DOI: https://doi.org/10.15588/1607-3274-2020-4-10

MULTITOPIC TEXT CLUSTERING AND CLUSTER LABELING USING CONTEXTUALIZED WORD EMBEDDINGS

Z. V. Ostapiuk, T. O. Korotyeyeva

Abstract


Context. In the current information era, the problem of analyzing large volumes of unlabeled textual data and its further grouping with respect to the semantic similarity between texts is emerging. This raises the need for robust text analysis algorithms, namely, clustering and extraction of key data from texts. Despite recent progress in the field of natural language processing, new neural methods lack interpretability when used for unsupervised tasks, whereas traditional distributed semantics and word counting techniques tend to disregard contextual information.

Objective. The objective of the study is to develop an interpretable text clustering and cluster labeling methods with respect to the semantic similarity that require no additional training on the user’s dataset. 

Method. To approach the task of text clustering, we incorporate deep contextualized word embeddings and analyze their evolution through layers of pretrained transformer models. Given word embeddings, we look for similar tokens across all corpus and form topics that are present in multiple sentences. We merge topics so that sentences that share many topics are assigned to one cluster. One sentence can contain a few topics, it can be present in more then one cluster simultaneously. Similarly, to generate labels for the existing cluster, we use token embeddings to order them based on how much they are descriptive of the cluster. To do so, we propose a novel metric – token rank measure and evaluate two other metrics.

Results. A new unsupervised text clustering approach was described and implemented. It is capable of assigning a text to different clusters based on semantic similarity to other texts in the group. A keyword extraction approach was developed and applied in both text clustering and cluster labeling tasks. Obtained clusters are annotated and can be interpreted through the terms that formed the clusters.

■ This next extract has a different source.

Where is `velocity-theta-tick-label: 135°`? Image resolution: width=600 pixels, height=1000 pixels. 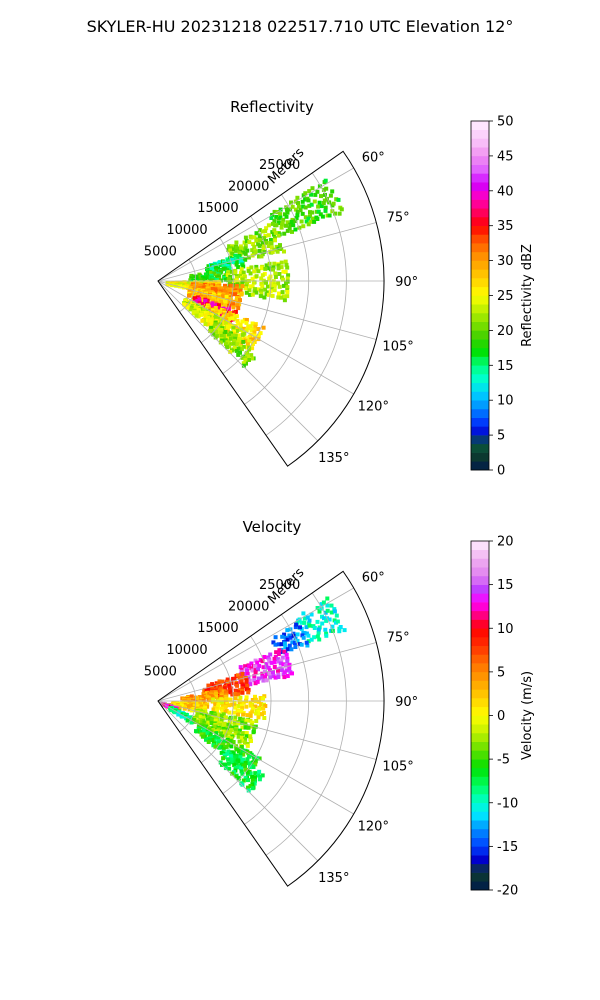
velocity-theta-tick-label: 135° is located at coordinates (334, 878).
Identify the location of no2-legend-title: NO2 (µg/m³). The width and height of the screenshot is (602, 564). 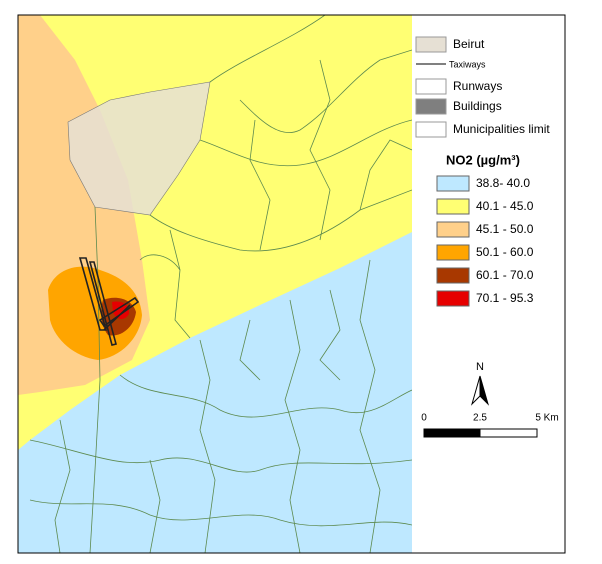
(483, 160).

Conclusions. Evaluation on different datasets demonstrated applicability, relevance, and interpretability of the obtained results. The advantages and possible improvements to the proposed methods were described. Recommendations for using methods were provided, as well as possible modifications.


Keywords


NLP, word embedding, text clustering, cluster labeling, BERT, keyword extraction, semantic similarity.